Slavery's Afterlives on Screen: A Crossdisciplinary Conversation on Historical Memory and Film

AHA Session 271
Sunday, January 6, 2019: 11:00 AM-12:30 PM
Adams Room (Palmer House Hilton, Sixth Floor)
Chair:
Elizabeth Kowaleski Wallace, Boston College
Comment:
Allison Perlman, University of California, Irvine and Ellen Scott, University of California, Los Angeles

Session Abstract

From the critical acclaim of 12 Years a Slave to the commercial failure of Birth of a Nation; from the remake of the foundational television series Roots to original creations like WGN’s Underground; from dread caused by the announcement of HBO’s Confederate to the eager anticipation surrounding Barry Jenkins’ adaptation of Colson Whitehead’s Underground Railroad, the history of chattel slavery occupies an enduring yet ambiguous place in contemporary U.S. visual culture. Papers in this panel examine three very different movies as a means to grapple with various fraught meanings of slavery in American popular memory, showing in each case that film can provide a generative venue in which to address its enduring legacies.

Dexter Gabriel locates the historical roots of Jordan Peele’s modern horror Get Out, arguing that allusions to slavery—night doctors, social death, the auction block—speak to the continued “psychic hold” the "peculiar institution" in a “present where inequality, violence and racial terror remain a part of the African-American experience.” Diana Leong also examines the appearance of tropes of slavery—miscegenation, marronage, medical experimentation—in a postemancipation historical moment; Leong reads these aspects of Guillermo Del Toro’s The Shape of Water as expressions of tension between particular histories of racial oppression within human populations on one hand, and an epoch defined by broad human influence over “the natural systems of the earth” on the other. Adam Thomas argues that the use of vampirism as a metaphor for slaveholding in Abraham Lincoln: Vampire Hunter evokes the destructive power of slavery while portraying emancipation as a battle against death in which enslaved people as a group are engaged.
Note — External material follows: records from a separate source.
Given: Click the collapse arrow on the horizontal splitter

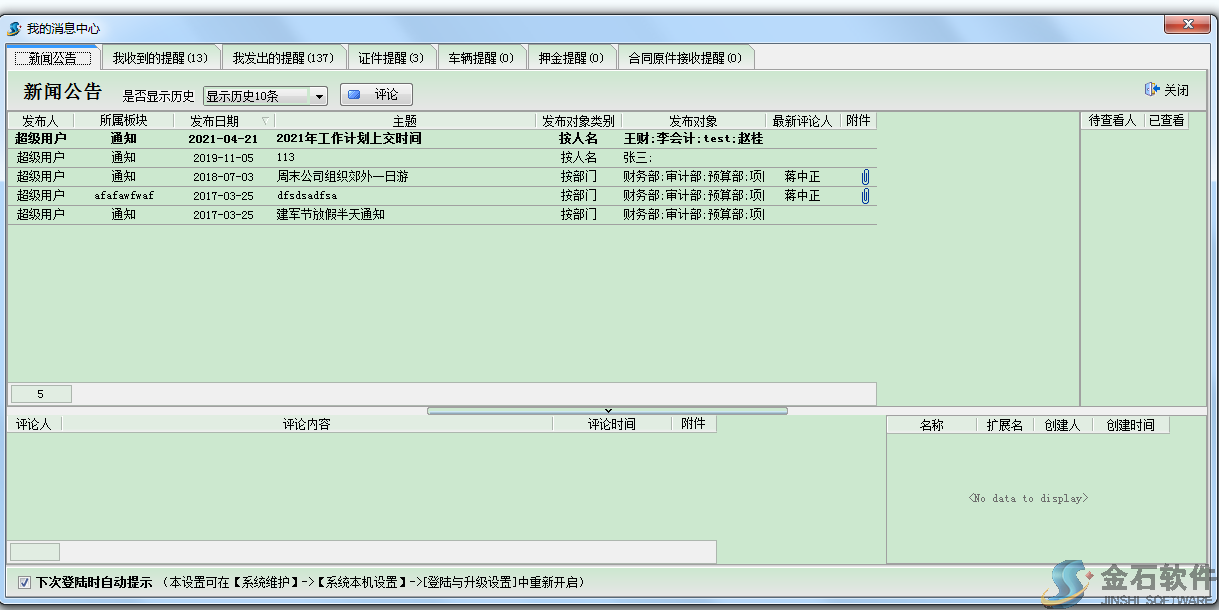Looking at the screenshot, I should pos(607,410).
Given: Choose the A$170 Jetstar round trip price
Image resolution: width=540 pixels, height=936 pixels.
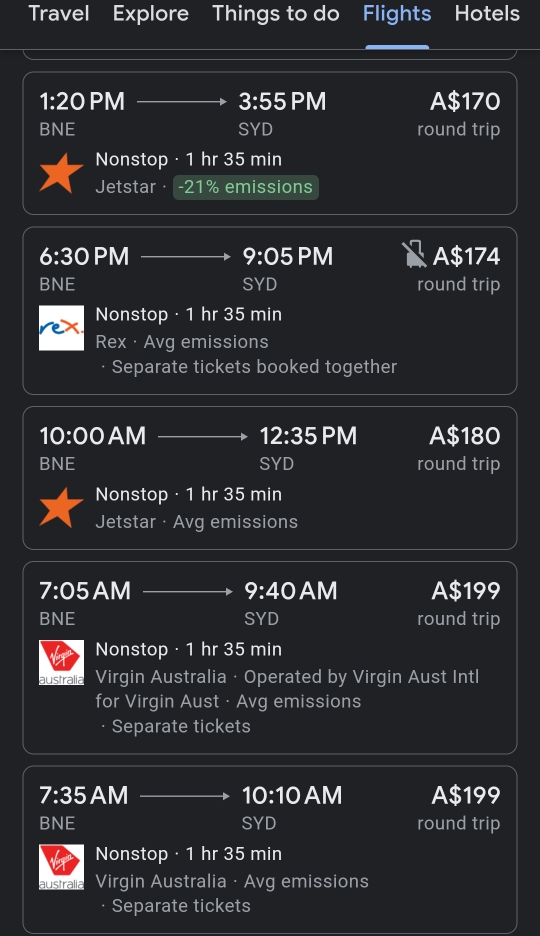Looking at the screenshot, I should (465, 101).
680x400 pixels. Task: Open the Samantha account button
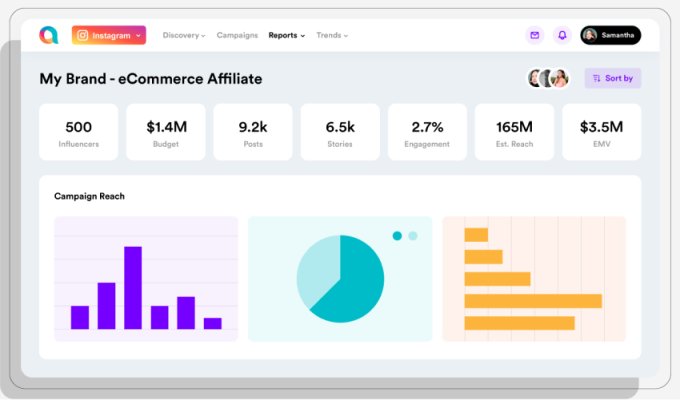(x=610, y=35)

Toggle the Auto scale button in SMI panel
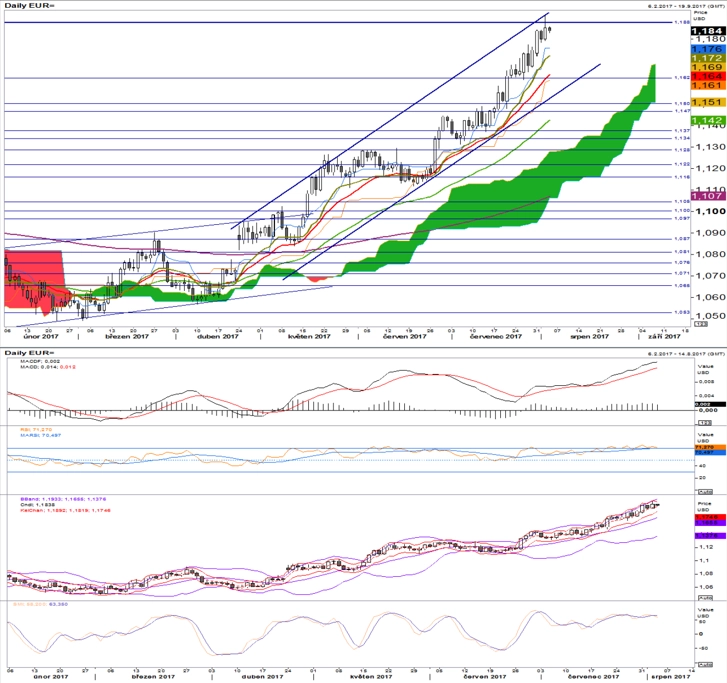click(705, 664)
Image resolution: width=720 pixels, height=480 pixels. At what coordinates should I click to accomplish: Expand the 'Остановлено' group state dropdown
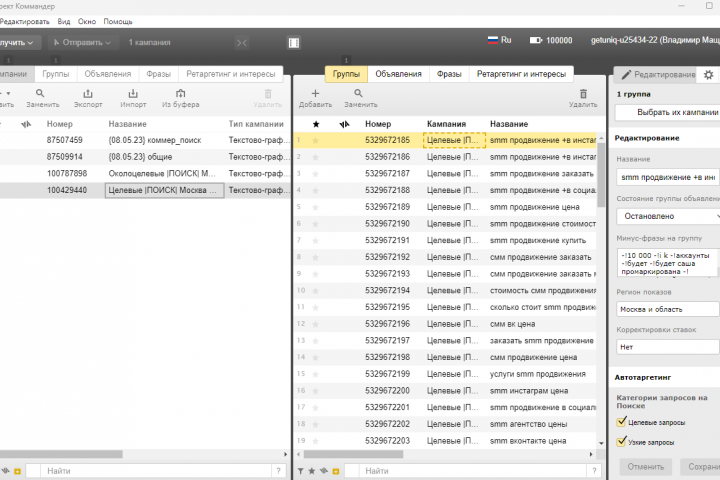[x=668, y=216]
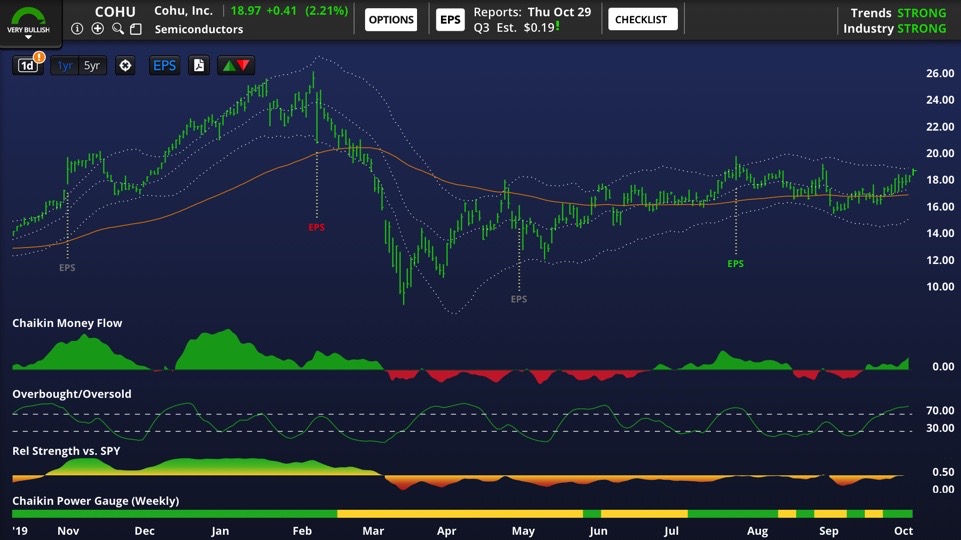Click the red EPS marker on the chart
Screen dimensions: 961x540
coord(316,228)
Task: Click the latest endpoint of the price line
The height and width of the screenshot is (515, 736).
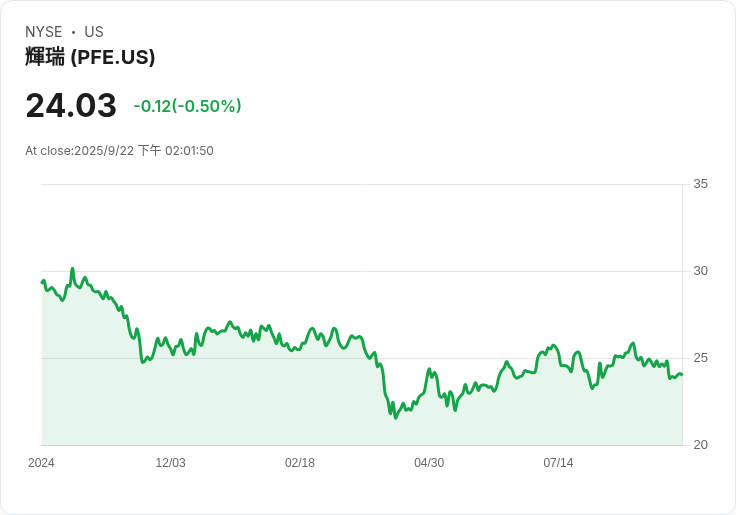Action: 681,375
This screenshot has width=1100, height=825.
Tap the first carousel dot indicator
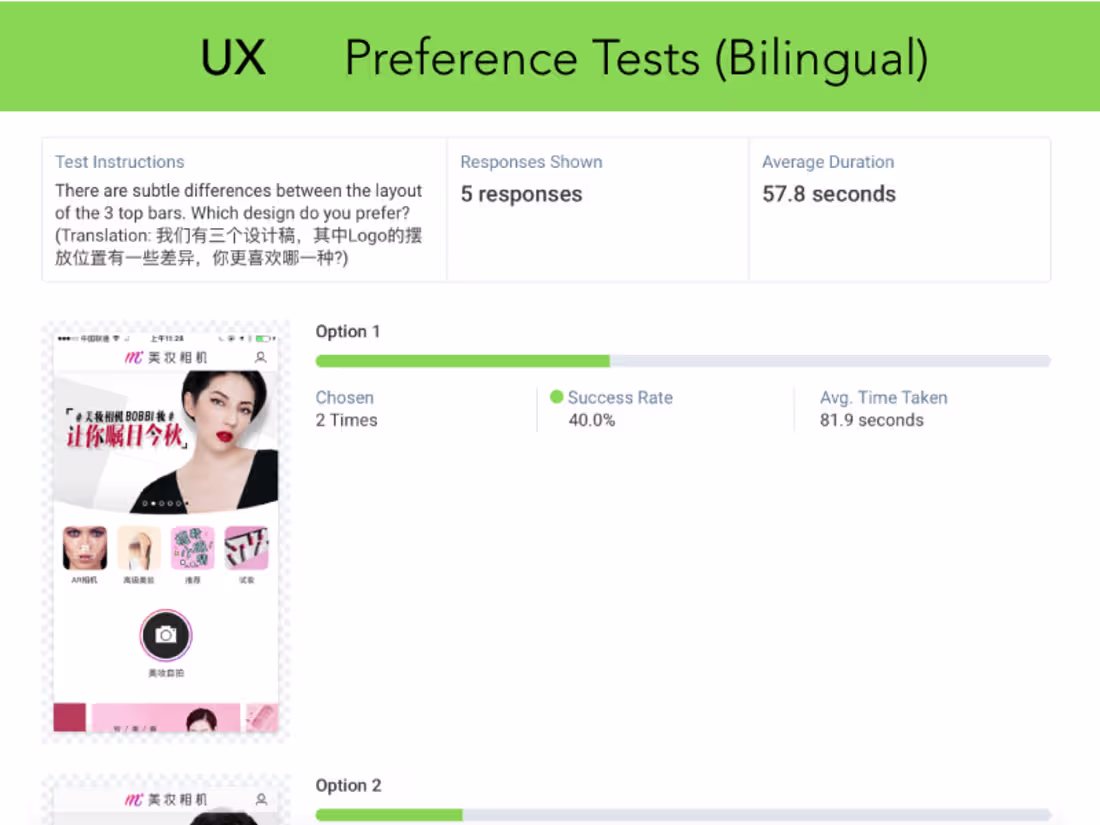143,501
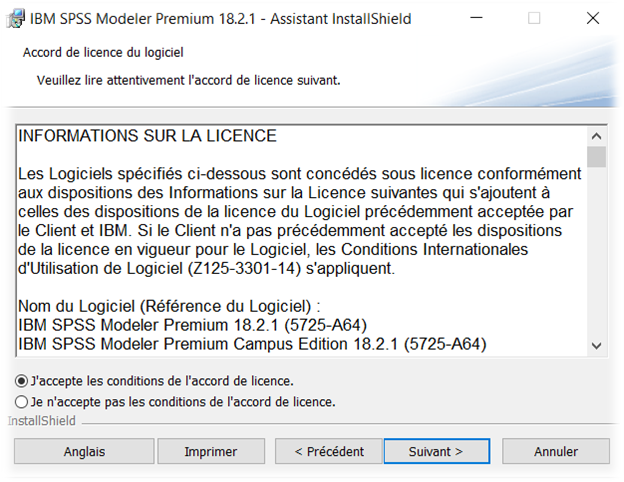Click the license scrollbar down arrow
Screen dimensions: 624x482
click(597, 345)

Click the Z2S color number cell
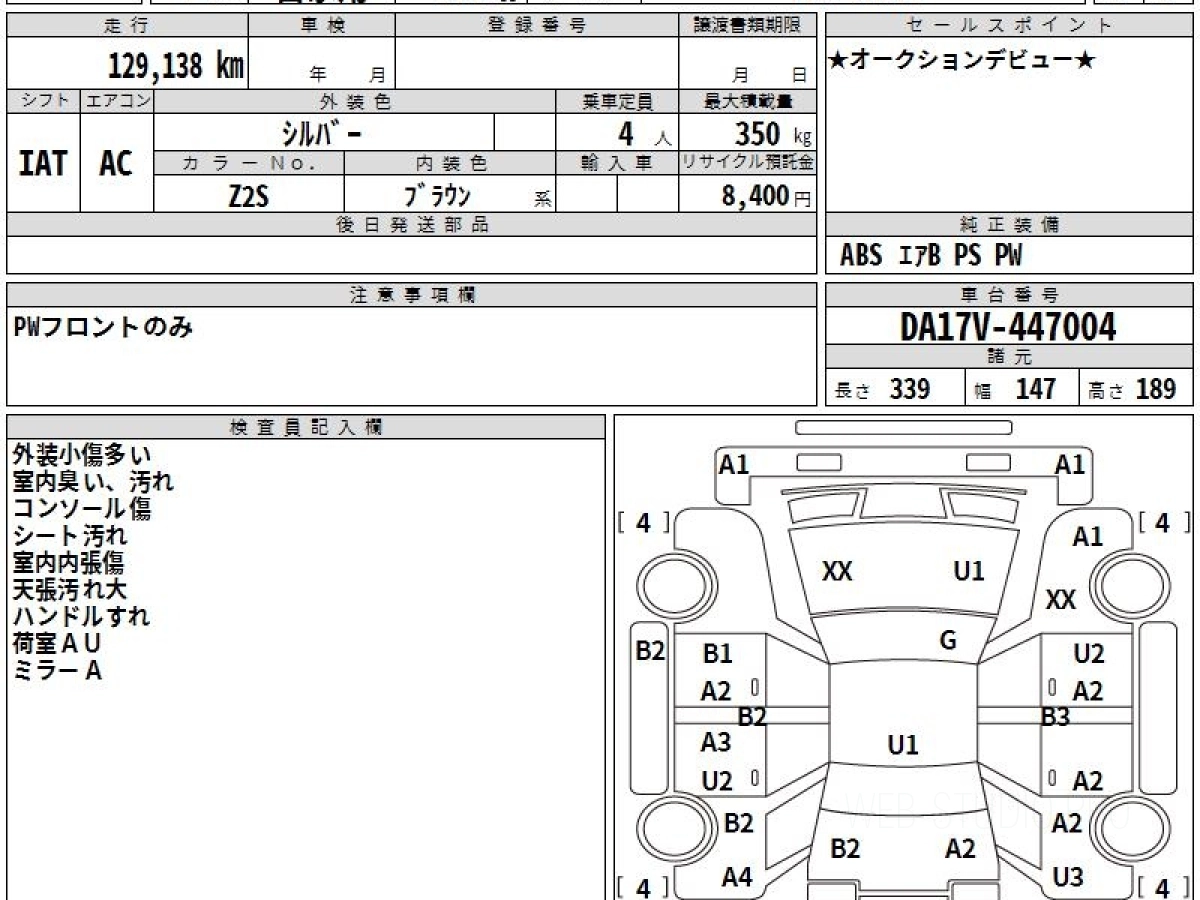(x=249, y=195)
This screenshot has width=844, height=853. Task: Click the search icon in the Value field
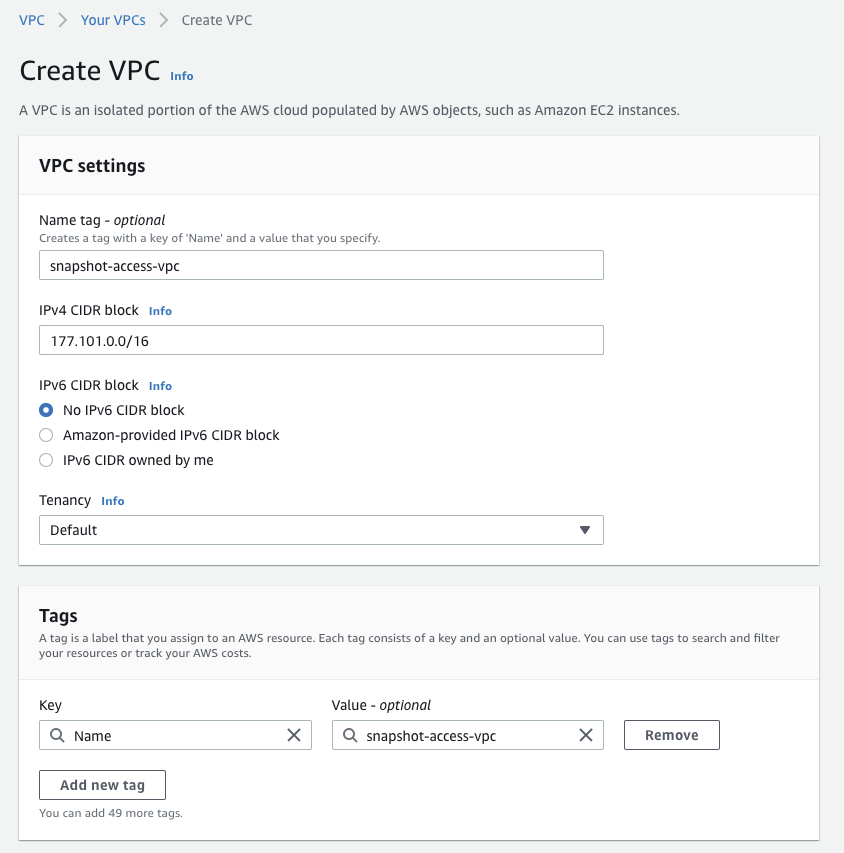tap(349, 735)
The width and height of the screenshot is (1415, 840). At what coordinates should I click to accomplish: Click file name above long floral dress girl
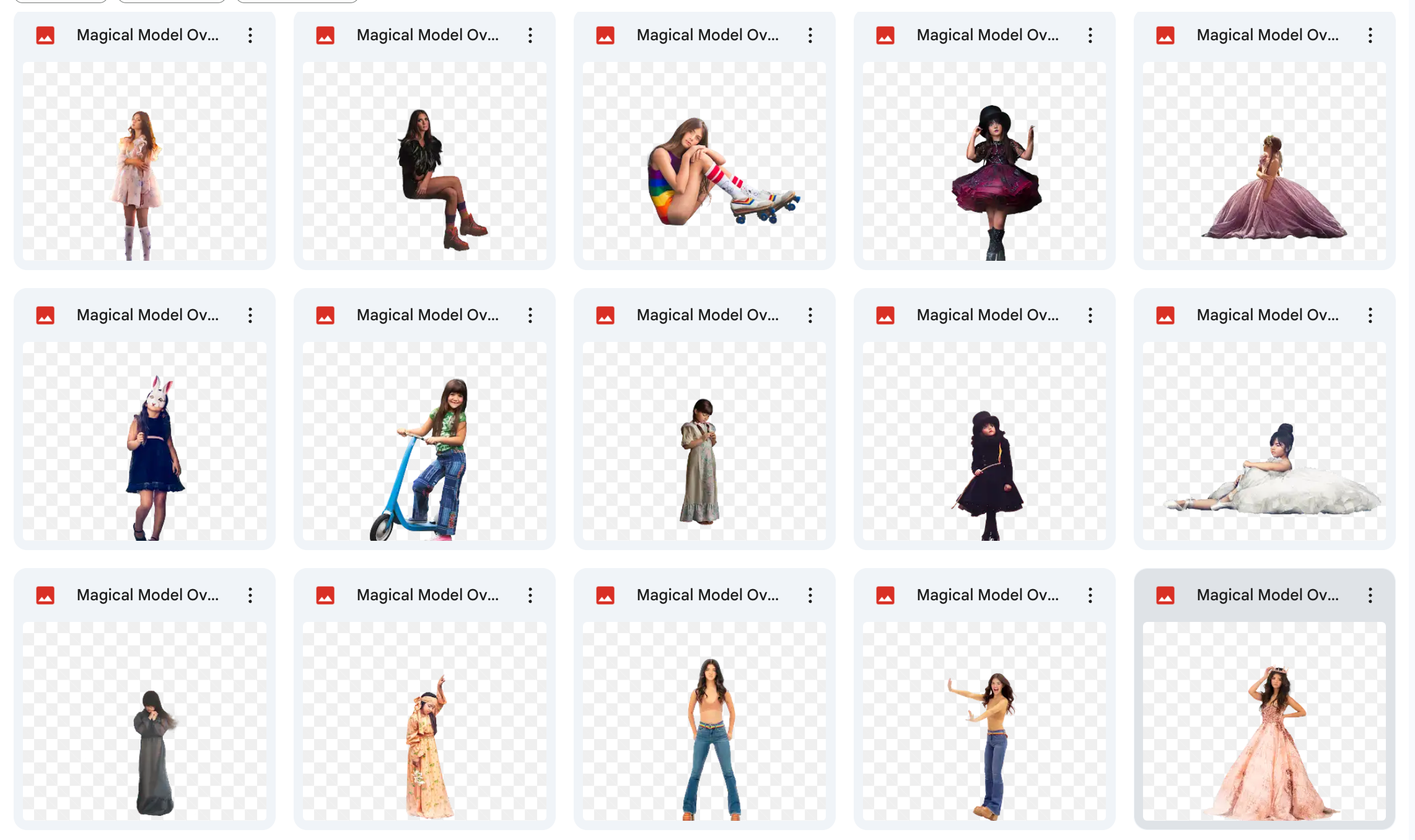point(708,315)
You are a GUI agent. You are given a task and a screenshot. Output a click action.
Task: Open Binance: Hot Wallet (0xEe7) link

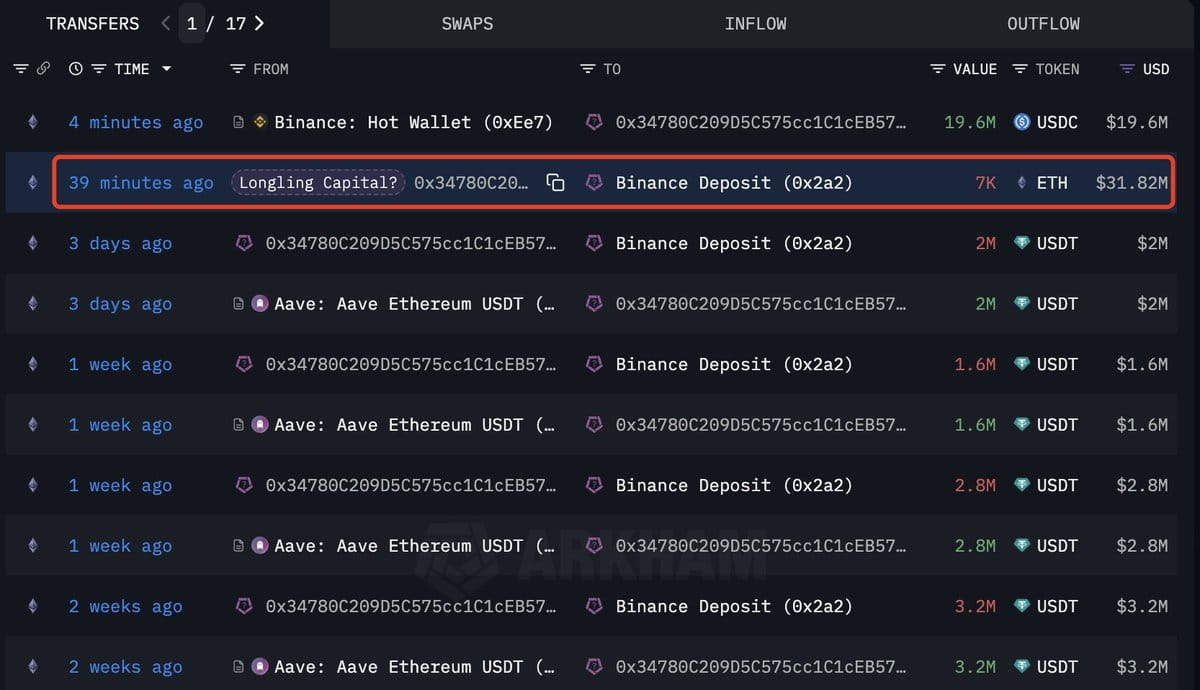(x=413, y=122)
The appearance of this historical truth in a frequently ignored B-movie, and its corresponding absence from films marketed as “authentic,” reveals the unthinkable nature for many filmmakers and moviegoers of political freedom won by black struggle. Each paper shows how the most speculative film genres—horror, science fiction, fantasy—create space in which to interrogate not just slavery’s powerful hold on the American imagination, but also its material impact in terms of inequity, violence, political exclusion, and social precarity in the present.

Taking advantage of possibilities for cross-disciplinary conversation offered by the AHA’s badge-sharing agreement with the MLA, this panel brings together scholars of English, History, Film & Media Studies, Africana Studies, American Studies, and Environmental Humanities to consider the promises and limits of different approaches to analysis of popular memory on screen. In keeping with the AHA’s conference theme, the panel will consider what loyalty to particular disciplinary methods reveals or obscures about how slavery still haunts the present. Short papers and two sets of comments will serve as the basis for extended discussion between panelists and audience.